- [What needs to be done]: The output must match the entries below exactly, with pictures removed.

(Stored data entries)

=== Begin Enclosure ===

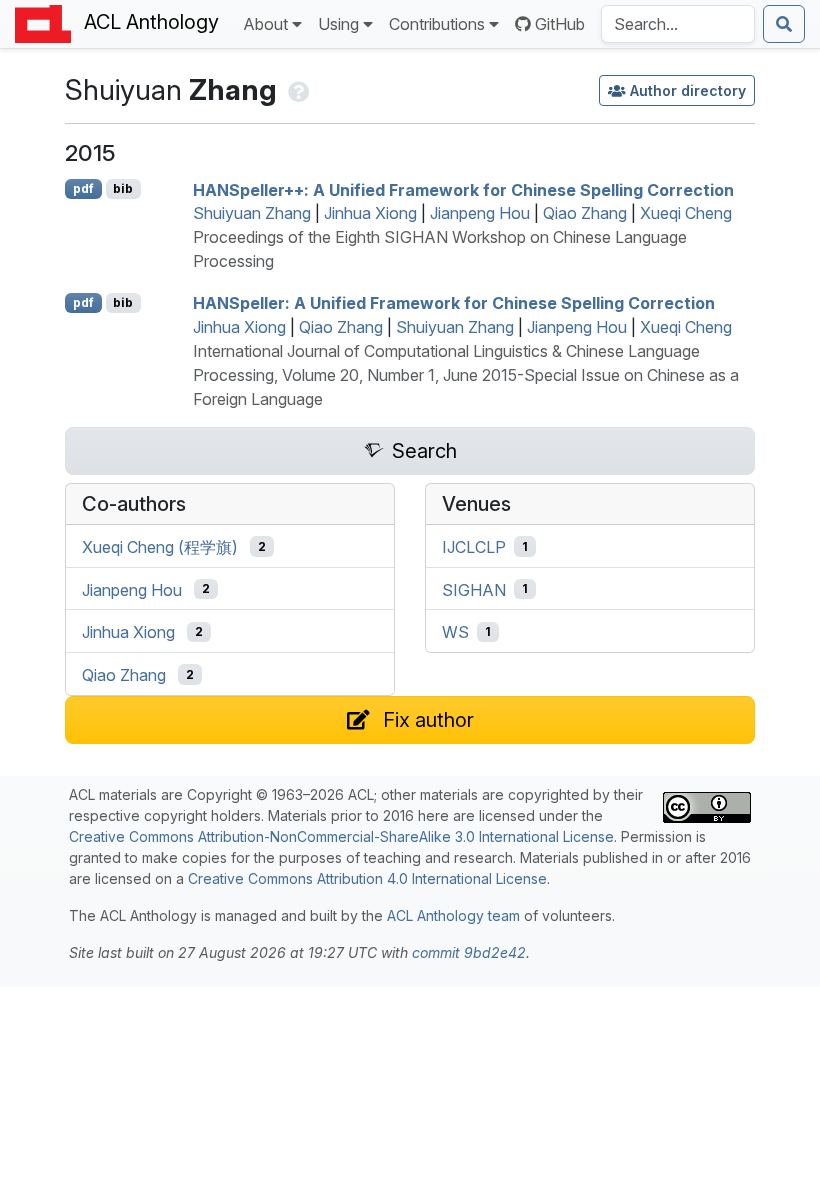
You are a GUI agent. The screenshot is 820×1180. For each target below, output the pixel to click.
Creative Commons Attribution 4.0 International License (367, 878)
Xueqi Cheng (686, 213)
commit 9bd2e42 (469, 952)
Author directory (688, 90)
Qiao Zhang (585, 213)
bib (123, 188)
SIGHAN (474, 589)
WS (455, 632)
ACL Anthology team (453, 915)
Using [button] (338, 24)
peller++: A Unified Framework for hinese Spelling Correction (463, 189)
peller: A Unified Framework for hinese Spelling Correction (454, 303)
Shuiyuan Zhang (252, 213)
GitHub (560, 24)
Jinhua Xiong (370, 213)
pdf (83, 188)
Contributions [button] (437, 24)
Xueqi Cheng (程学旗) (160, 547)
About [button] (265, 24)
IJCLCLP (474, 547)
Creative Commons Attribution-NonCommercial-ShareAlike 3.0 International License (341, 836)
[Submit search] (784, 24)
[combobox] (678, 24)
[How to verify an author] (296, 89)
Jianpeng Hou (480, 213)
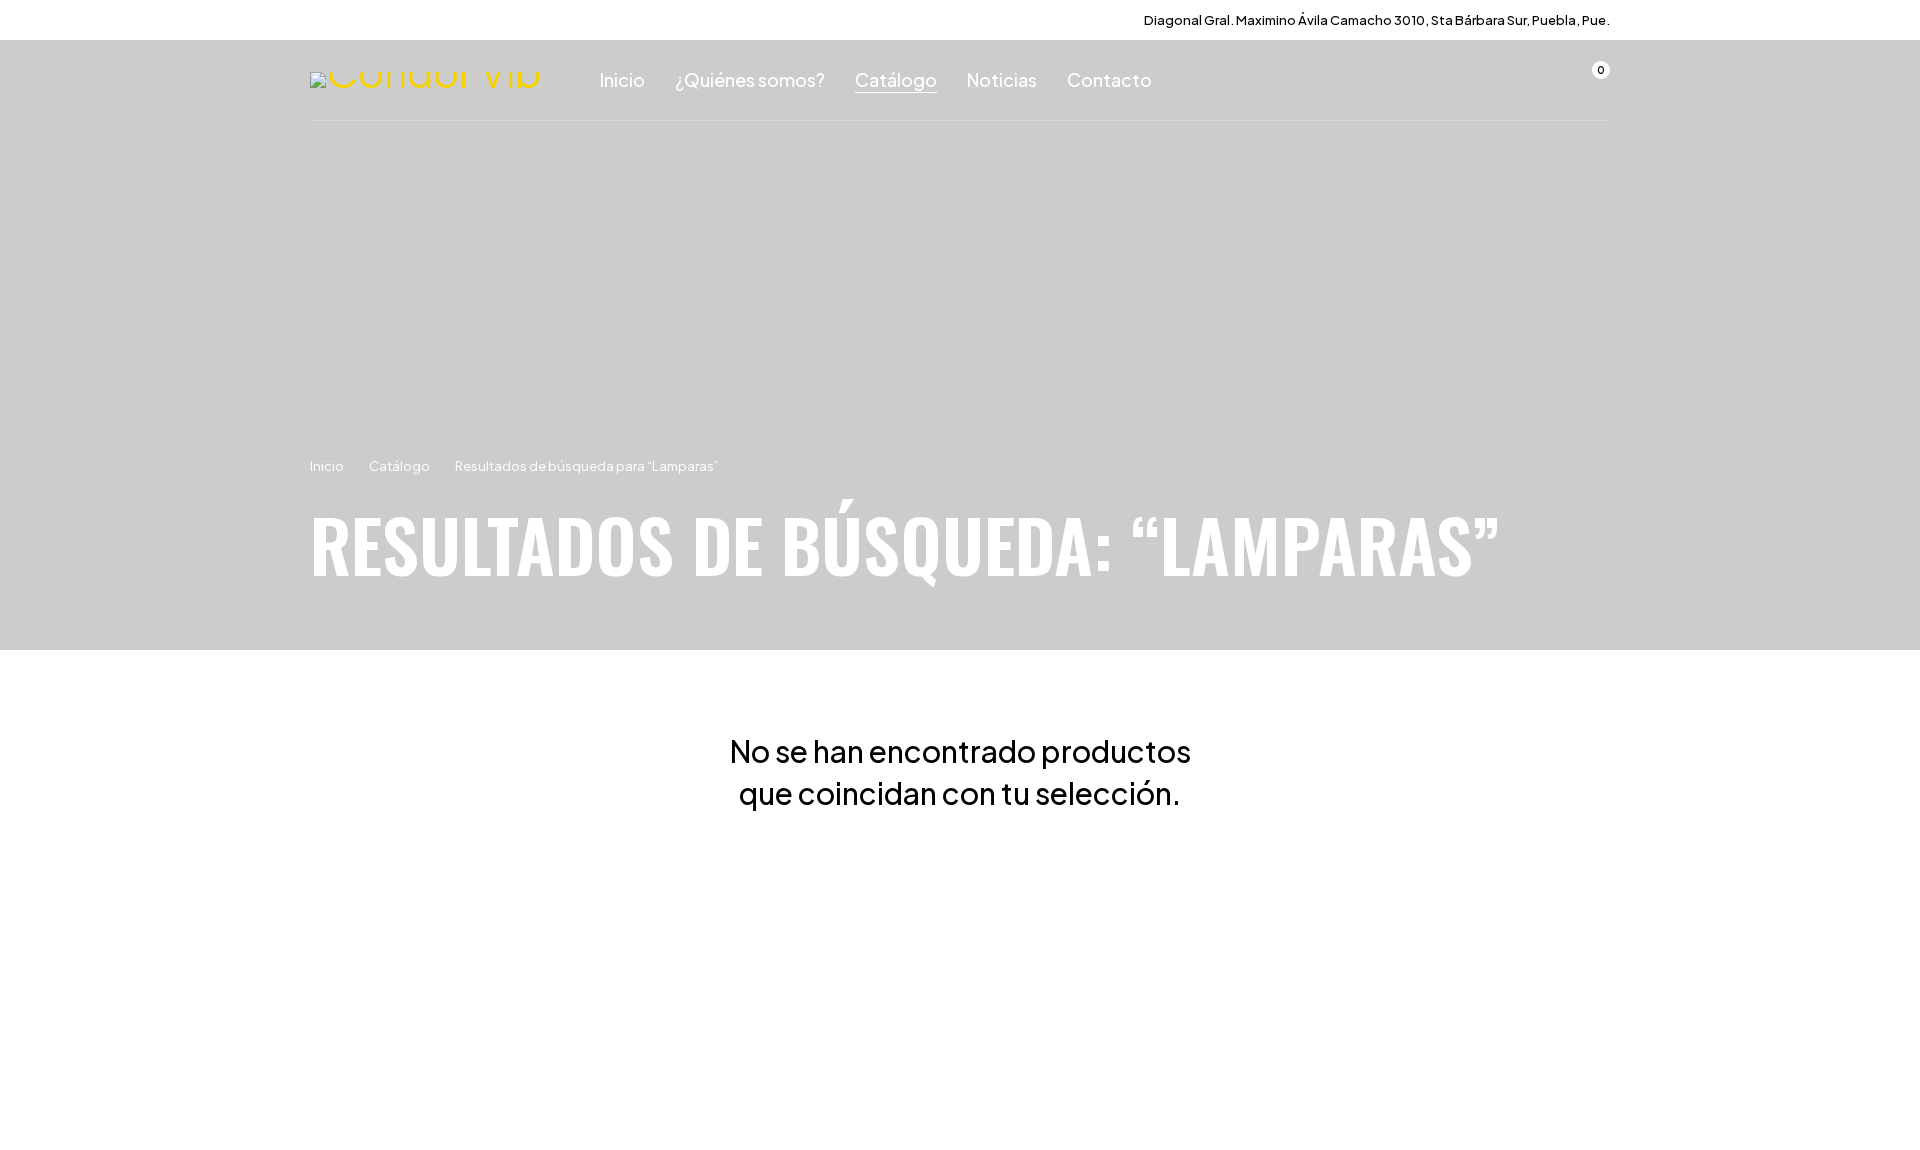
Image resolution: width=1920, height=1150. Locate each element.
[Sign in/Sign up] (1538, 80)
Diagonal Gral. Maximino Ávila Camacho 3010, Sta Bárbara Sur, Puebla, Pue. (1377, 20)
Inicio (327, 466)
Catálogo (399, 466)
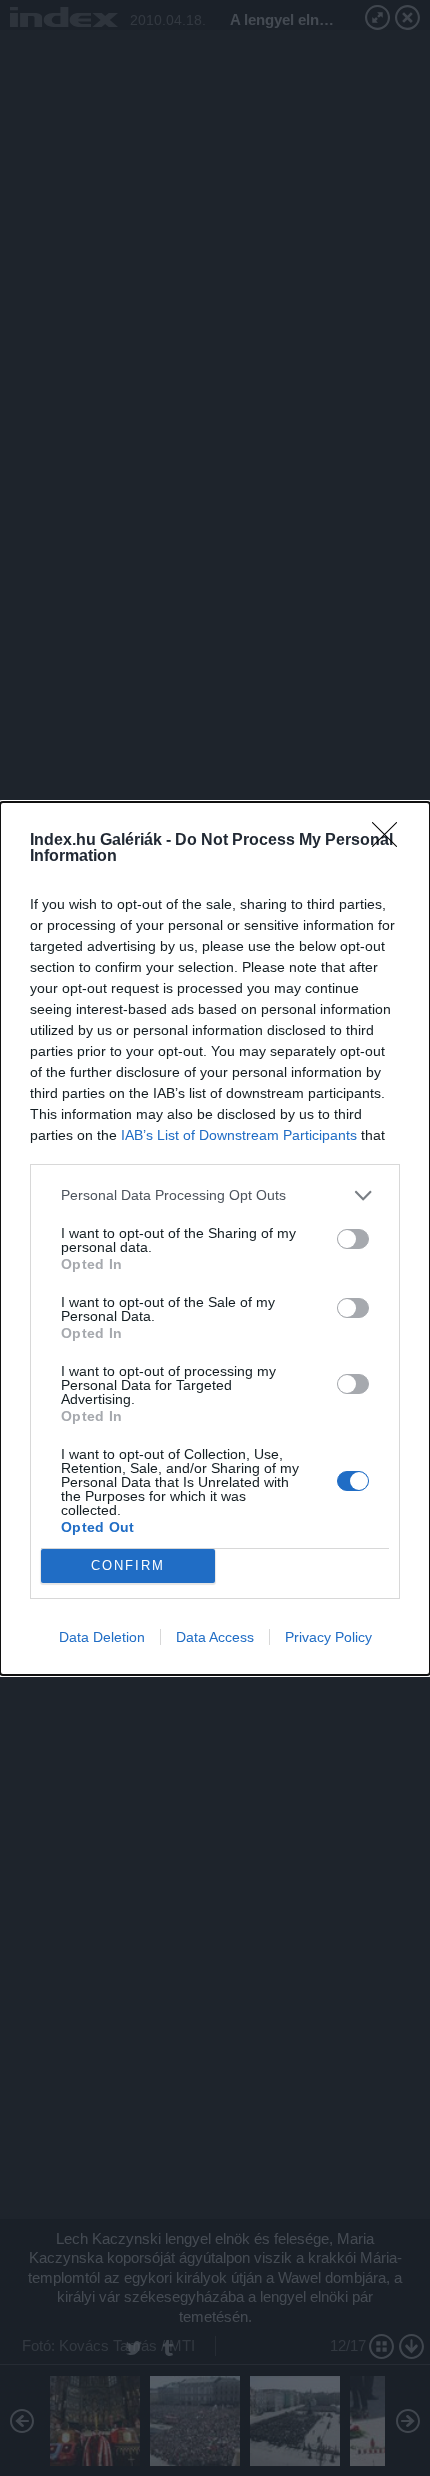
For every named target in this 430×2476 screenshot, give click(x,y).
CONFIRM (128, 1565)
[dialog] (215, 1238)
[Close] (391, 841)
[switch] (353, 1239)
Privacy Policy (328, 1637)
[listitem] (215, 1195)
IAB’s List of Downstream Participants (239, 1135)
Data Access (215, 1637)
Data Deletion (102, 1637)
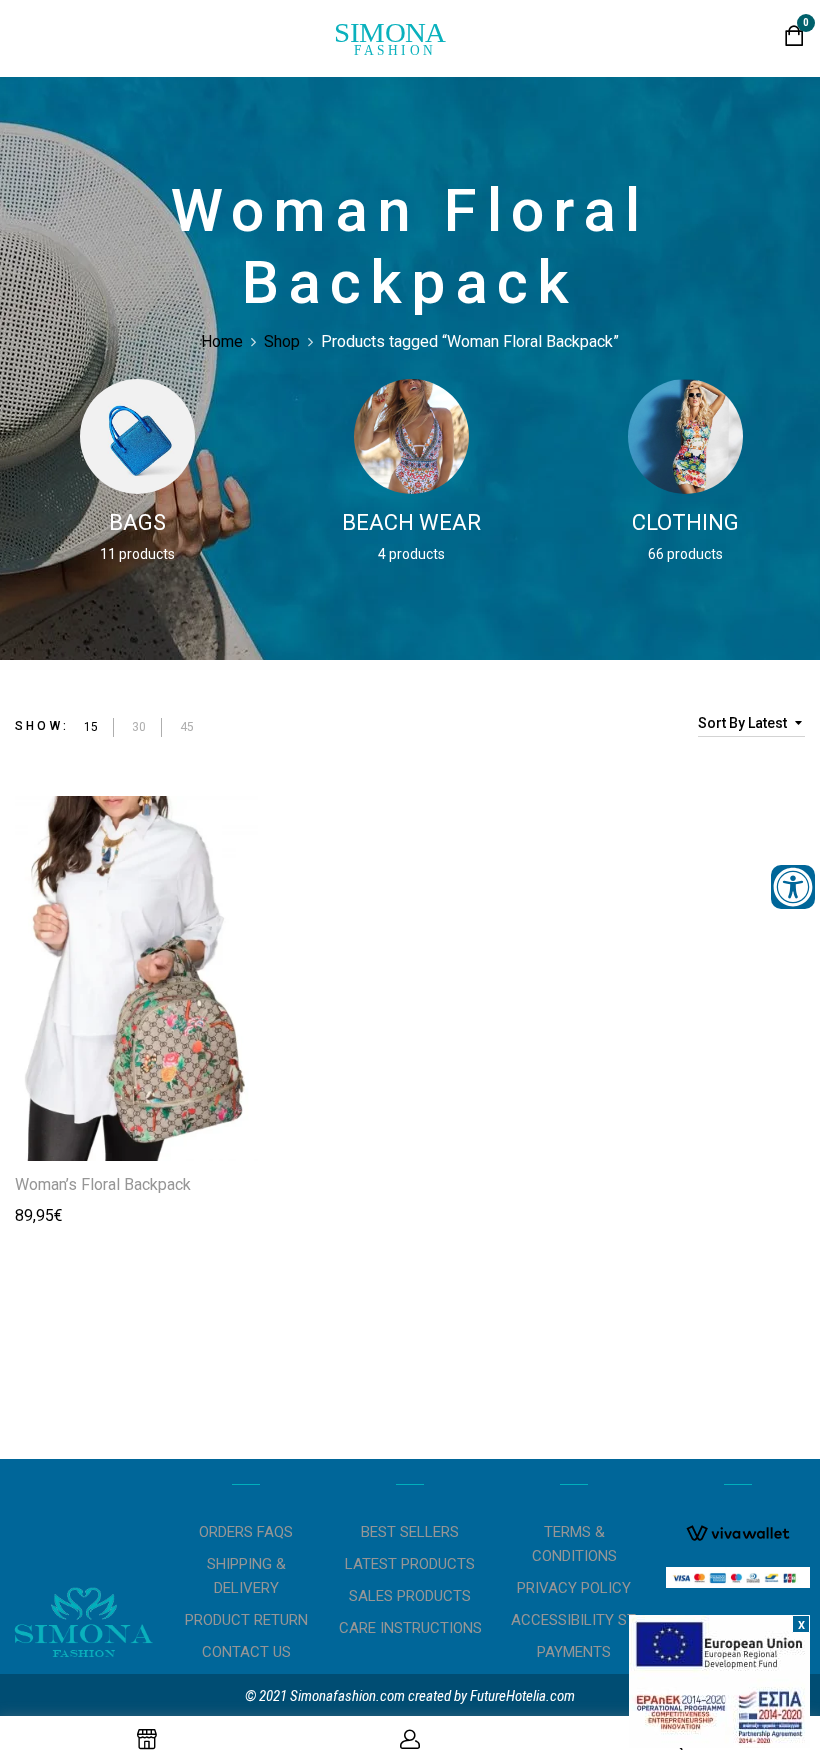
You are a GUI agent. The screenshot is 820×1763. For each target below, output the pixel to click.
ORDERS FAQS (246, 1532)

=== End Enclosure ===

- [Exercise answer]:
You are a GUI agent. The screenshot is 820×1180. For each target below, output the pixel to click.
Creative Commons Attribution 4.0 International License (367, 878)
Xueqi Cheng (686, 213)
commit 9bd2e42 (469, 952)
Author directory (688, 90)
Qiao Zhang (585, 213)
bib (123, 188)
SIGHAN (474, 589)
WS (455, 632)
ACL Anthology team (453, 915)
Using [button] (338, 24)
peller++: A Unified Framework for hinese Spelling Correction (463, 189)
peller: A Unified Framework for hinese Spelling Correction (454, 303)
Shuiyuan Zhang (252, 213)
GitHub (560, 24)
Jinhua Xiong (370, 213)
pdf (83, 188)
Contributions [button] (437, 24)
Xueqi Cheng (程学旗) (160, 547)
About [button] (265, 24)
IJCLCLP (474, 547)
Creative Commons Attribution-NonCommercial-ShareAlike 3.0 International License (341, 836)
[Submit search] (784, 24)
[combobox] (678, 24)
[How to verify an author] (296, 89)
Jianpeng Hou (480, 213)
Image resolution: width=1920, height=1150. Locate each element.
[Sign in/Sign up] (1538, 80)
Diagonal Gral. Maximino Ávila Camacho 3010, Sta Bárbara Sur, Puebla, Pue. (1377, 20)
Inicio (327, 466)
Catálogo (399, 466)
For every named target in this 430×2476 screenshot, give click(x,y).
CONFIRM (128, 1565)
[dialog] (215, 1238)
[Close] (391, 841)
[switch] (353, 1239)
Privacy Policy (328, 1637)
[listitem] (215, 1195)
IAB’s List of Downstream Participants (239, 1135)
Data Access (215, 1637)
Data Deletion (102, 1637)
You are a GUI agent. The screenshot is 820×1763. For each target below, output the pixel to click.
ORDERS FAQS (246, 1532)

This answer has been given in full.